_Source document_.

I had been reading and thinking about how Jacob planned to marry Rachel, but ended up married to Leah first. As I was doing that, this phrase “let it be so now” came to mind. At first I wasn’t sure if it wasn’t just a random thought, and perhaps not worth thinking about. After a few minutes I began to see the connection.
These are the words that Jesus said to John the Baptist at the river Jordan when Jesus came to be baptised (Matthew 3 v 15). It was an odd situation. Jesus was asking John to baptise Him, but John was arguing, saying that actually he needed to be baptised by Jesus. ‘I think you’ve got this wrong Jesus…..’ only the day before John had been telling everybody that he wasn’t worthy to untie Messiah’s sandals. But for God’s plan and purpose, this was the way round that things needed to be done.
Now back to Jacob, Leah and Rachel. Jacob worked seven long years for his future Father-in-Law in order to be able to marry Rachel, Laban’s daughter. Laban tricked him and Jacob ended up married to Leah. The Bible simply says “in the morning, there was Leah!” They obviously did things a little differently then. When Jacob complained to Laban, he was basically told “well hey, some you win, some you lose. Welcome to our town.” Jacob then had to enter into another deal to work for another seven years to get Rachel, although wisely Laban allowed Jacob to marry Rachel straight away.

_Aim of the exercise_. Can you pick up the reflection above on Jacob, Leah and Rachel and the words "let it be so now," continuing right after its last sentence?

_Raw data_.
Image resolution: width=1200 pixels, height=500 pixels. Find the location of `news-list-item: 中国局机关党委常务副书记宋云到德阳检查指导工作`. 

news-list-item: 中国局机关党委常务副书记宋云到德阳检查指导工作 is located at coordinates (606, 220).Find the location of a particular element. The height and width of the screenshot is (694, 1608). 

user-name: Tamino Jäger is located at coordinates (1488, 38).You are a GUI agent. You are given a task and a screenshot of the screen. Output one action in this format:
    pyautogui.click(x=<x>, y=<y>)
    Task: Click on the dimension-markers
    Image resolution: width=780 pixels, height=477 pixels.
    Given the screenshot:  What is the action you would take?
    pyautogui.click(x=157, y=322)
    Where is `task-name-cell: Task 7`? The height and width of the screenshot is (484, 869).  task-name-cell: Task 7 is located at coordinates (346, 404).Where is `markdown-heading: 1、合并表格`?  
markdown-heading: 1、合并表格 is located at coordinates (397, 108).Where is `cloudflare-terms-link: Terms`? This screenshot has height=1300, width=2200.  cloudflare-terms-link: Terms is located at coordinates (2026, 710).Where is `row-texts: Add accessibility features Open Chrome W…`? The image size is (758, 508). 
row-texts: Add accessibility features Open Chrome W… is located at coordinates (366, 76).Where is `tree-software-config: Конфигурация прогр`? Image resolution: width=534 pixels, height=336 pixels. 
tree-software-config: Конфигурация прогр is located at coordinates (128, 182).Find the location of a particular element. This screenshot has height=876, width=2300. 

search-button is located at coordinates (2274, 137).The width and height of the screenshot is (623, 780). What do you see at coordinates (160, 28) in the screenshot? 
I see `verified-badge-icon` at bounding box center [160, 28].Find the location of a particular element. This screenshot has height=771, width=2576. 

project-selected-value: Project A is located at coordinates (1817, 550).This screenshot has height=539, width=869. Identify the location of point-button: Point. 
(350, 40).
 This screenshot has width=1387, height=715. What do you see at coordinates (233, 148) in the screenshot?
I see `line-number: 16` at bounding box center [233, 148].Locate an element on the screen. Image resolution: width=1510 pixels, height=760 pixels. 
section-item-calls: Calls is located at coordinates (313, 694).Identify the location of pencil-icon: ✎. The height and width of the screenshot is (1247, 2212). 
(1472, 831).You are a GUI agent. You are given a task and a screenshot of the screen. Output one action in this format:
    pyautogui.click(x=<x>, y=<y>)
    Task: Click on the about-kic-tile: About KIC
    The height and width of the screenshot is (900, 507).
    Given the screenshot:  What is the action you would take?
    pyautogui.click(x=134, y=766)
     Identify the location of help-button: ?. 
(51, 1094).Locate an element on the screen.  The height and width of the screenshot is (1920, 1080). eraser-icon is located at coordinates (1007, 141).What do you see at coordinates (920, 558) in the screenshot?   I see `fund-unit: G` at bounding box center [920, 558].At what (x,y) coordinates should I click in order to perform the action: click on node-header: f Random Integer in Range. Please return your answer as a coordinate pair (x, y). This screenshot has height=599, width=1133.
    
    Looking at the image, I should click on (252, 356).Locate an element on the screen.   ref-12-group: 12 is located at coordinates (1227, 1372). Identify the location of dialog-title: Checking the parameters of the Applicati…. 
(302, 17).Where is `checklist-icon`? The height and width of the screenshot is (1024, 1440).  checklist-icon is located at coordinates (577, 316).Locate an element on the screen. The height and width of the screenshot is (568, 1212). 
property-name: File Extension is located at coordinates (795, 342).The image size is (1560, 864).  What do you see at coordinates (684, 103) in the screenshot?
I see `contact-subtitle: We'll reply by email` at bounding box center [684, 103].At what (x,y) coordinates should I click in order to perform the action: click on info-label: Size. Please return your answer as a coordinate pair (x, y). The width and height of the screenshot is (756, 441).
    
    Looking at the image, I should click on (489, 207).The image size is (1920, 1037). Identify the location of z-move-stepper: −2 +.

_Task output_.
So the next bit of the story unfolds in Genesis 29 and 30. Jacob has two wives, Rachel and Leah. We are told that his love for Rachel was greater than his love for Leah, and that God saw that Leah was not loved.
Leah had four sons in succession; the first three were born under the shadow of Leah feeling unloved. Reuben was named so because his name sounds like the Hebrew for ‘the Lord has seen my misery’. At Simeon’s birth she lamented that she was not loved. At Levi’s birth she hoped that her husband would at last become attached to her. When the fourth son was born her attitude had changed. She was no longer focused on the things in her life that caused her pain – things she couldn’t alter anyway. Now her focus was off herself, off how rotten her life was, off what a bad deal she had had. Now her focus was on God. When Judah was born she said “This time I will praise the Lord”.
Judah became the founding head of the Tribe of Judah, the tribe that Jesus belonged to. Judah became the direct ancestor of Jesus, the Saviour of the world. When we take our eyes off the things that upset us, when we stop giving airtime to the raw deal that we have had and begin to focus on God, things of eternal significance begin to take place in our lives.
The second point to make is that for Jacob, the whole situation of being married to Leah and then having to work for another seven years in order to marry Rachel was not what he planned or wanted. He probably felt that he had just wasted seven precious years of his life. “Well that’s seven years I’m not going to get back!”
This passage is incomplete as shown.